In the end, it was “Unpaid Time Off” placing 3rd, where the hack exposed the inefficiencies in having workers that stay launched 24/7, despite being inactive many hours of the day. The approach aimed to decrease costs by dynamically scaling the size of worker pools based on the amount of work needing to be done.
In 2nd Place was “Team GA in a Day.” This dream team aspired to address a chunk of the backlog of remaining work to bring support for a major enhancement to what we would declare as a Generally Available (GA) product. Congratulations to all of the team members for a valiant effort! They’ve amassed a pile of PRs to deploy, and we’re all anxiously awaiting next steps.
First place eked out a win by just a single vote. Continuing the pattern of unconventional names, our overall winner had everyone at CloudHealth Technologies failing at the correct pronunciation (I’ll keep you in suspense for a couple more paragraphs). This hack proves that elegant simplicity can and will exist, and if pushed to production, it will no doubt delight its users.
So, what had everyone cheering? Search. That’s right, it was search.
In this case, perhaps with a nod to Spotlight Search in OSX, it was called “CHPotlight.” With a click of a magnifying glass icon in the menu, a modal overlay with a search box pops into view. From there, and with only a few keystrokes, the world of CHT features and actions will predictively begin to appear in a drop-down. Our winner, Jérémie, was stunned that his quick search hack won, “among all those awesome projects!” No need to be surprised, as it was your peers that voted! Congrats!

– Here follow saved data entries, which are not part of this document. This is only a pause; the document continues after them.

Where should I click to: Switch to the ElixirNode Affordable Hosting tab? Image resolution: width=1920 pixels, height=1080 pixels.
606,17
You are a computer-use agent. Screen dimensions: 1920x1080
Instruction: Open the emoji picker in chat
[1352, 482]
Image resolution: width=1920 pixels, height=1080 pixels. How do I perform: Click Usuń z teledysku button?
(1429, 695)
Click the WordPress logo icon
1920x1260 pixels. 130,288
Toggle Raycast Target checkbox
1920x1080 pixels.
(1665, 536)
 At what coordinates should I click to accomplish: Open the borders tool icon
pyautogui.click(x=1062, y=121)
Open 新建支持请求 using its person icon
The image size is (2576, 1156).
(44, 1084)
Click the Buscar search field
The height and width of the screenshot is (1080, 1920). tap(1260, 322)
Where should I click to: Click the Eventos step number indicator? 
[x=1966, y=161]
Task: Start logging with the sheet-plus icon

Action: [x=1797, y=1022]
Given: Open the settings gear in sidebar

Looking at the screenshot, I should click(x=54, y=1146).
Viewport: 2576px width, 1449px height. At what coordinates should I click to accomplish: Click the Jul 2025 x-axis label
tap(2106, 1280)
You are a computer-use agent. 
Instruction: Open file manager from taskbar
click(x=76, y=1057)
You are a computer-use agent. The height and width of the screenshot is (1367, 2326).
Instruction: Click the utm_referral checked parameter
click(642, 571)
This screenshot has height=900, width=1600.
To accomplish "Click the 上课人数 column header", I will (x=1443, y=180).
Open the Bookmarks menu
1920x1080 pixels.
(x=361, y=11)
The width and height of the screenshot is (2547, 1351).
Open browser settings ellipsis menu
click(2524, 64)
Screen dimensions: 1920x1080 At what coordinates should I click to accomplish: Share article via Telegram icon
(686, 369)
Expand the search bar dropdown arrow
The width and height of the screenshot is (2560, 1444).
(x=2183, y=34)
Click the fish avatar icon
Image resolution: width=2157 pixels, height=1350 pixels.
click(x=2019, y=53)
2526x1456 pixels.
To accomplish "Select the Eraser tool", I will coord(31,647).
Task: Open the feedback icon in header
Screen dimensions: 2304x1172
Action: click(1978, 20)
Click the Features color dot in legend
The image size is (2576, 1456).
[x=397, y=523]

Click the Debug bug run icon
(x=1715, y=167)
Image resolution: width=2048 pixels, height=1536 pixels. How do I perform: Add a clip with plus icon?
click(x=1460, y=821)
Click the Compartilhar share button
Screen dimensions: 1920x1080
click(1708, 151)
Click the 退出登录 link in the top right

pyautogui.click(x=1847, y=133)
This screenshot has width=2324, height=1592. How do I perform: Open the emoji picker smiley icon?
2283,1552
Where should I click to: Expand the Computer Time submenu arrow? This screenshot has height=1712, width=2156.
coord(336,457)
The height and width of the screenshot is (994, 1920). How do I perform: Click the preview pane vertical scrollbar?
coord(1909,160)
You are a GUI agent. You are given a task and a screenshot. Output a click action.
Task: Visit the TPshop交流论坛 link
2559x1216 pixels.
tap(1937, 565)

The projects of our 8 finalists raise some strong points for the direction of CloudHealth Technologies’ product, culture, and the company as a whole. When we think in terms of the jobs our users are trying to perform, we’ll continue to create opportunities to make those jobs easier. Making search-driven navigation an easy option might (after the fact) appear as an obvious improvement, but serving up solutions that seem obvious after-the-fact takes effort, discipline, and practice. It requires thinking in terms of the value for our customer -- something that’s baked into our DNA at CHT.
Fostering this kind of thinking throughout the org, not just in Product Development, is how we’ll scale everything we do. Many of the hackathon teams were cross-functional slices of the organization and it made this Spring Hackathon super inspiring and competitive. This type of perspective diversity is key to our ability to learn, innovate, communicate, and lead. Most days aren’t hackathons, but it’s great knowing we’re surrounded by energetic and (hopefully not so) sleep deprived innovators and problem solvers, all working to make a customer’s job easier.